U.S. Employees Moving From HMOs to PPOs
U.S. employees are "bailing out" of HMOs "in record numbers as their costs have risen faster than high-deductible health insurance plans," and many employees have switched to less restrictive PPOs, the Chicago Tribune reports.
According to the Kaiser Family Foundation and the Health Research and Educational Trust, one in five U.S. covered employees is enrolled in an HMO, compared with nearly one in three in 1996, and the percentage of covered employees enrolled in PPOs increased to 60% in 2006 from 28% in 1996. The shift to PPOs "began as HMOs became increasingly expensive for big employers," in part because HMOs ended use of "capitation" in reimbursements to physicians and because HMOs "attracted sicker patients who needed more care," and employers had to increase premiums as a result, according to the Tribune.

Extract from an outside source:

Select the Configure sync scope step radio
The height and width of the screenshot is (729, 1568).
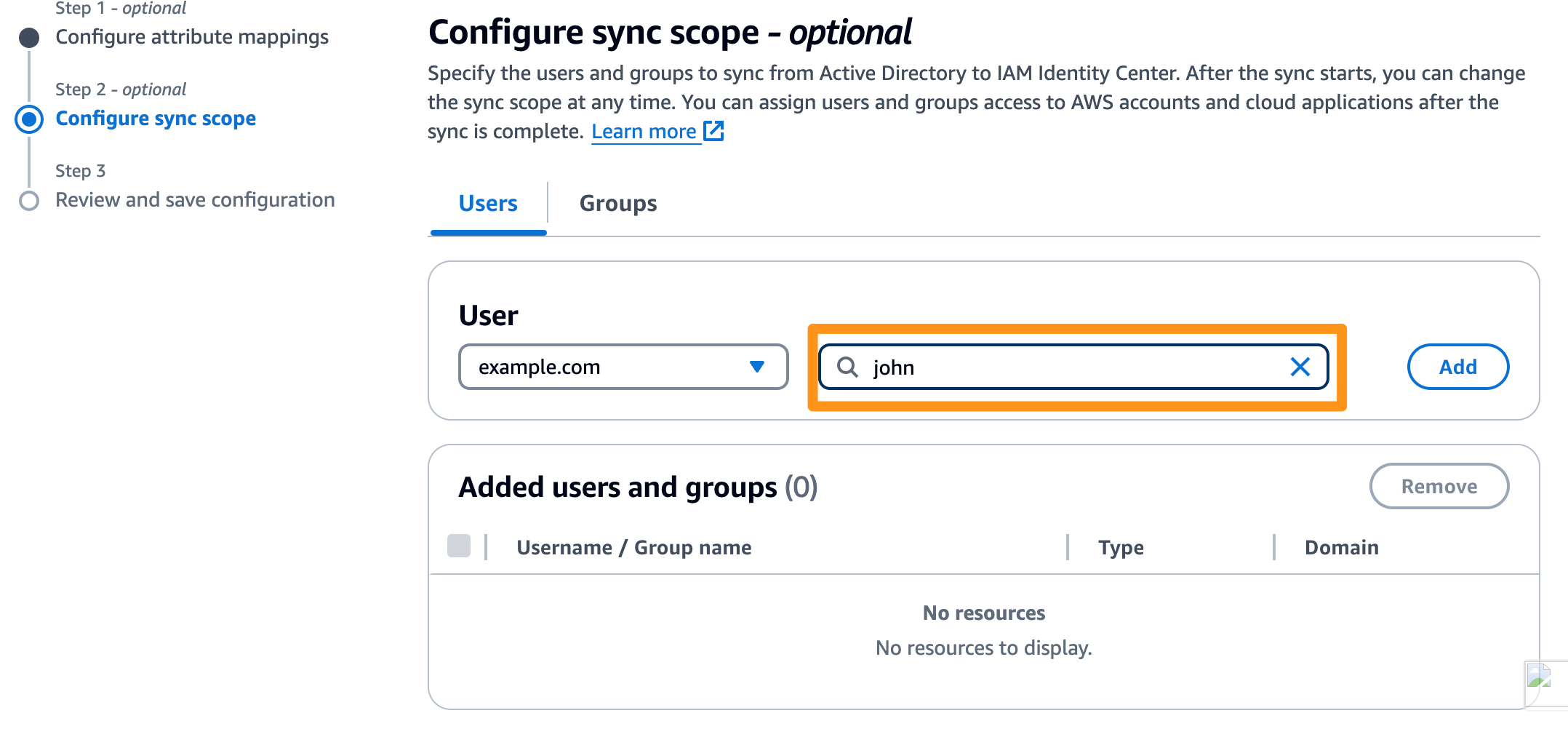(x=30, y=119)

In addition, in the late 1990s, employees "began demanding a broader array of doctors to pick from and more services" from HMOs and "felt there was a stigma to HMOs," the Tribune reports. HMOs also could not continue to exclude more expensive hospitals and physicians from their networks as more facilities began to consolidate.
The annual cost difference between HMOs and PPOs for employers currently is about $150 per employee, compared with $400 in 2001, according to Hewitt Associates.
However, "regional variances ... keep HMOs competitive in certain parts of the country and popular with smaller companies," and HMOs "still boast of lower copayments and out-of-pocket costs," the Tribune reports (Japsen, Chicago Tribune, 11/19).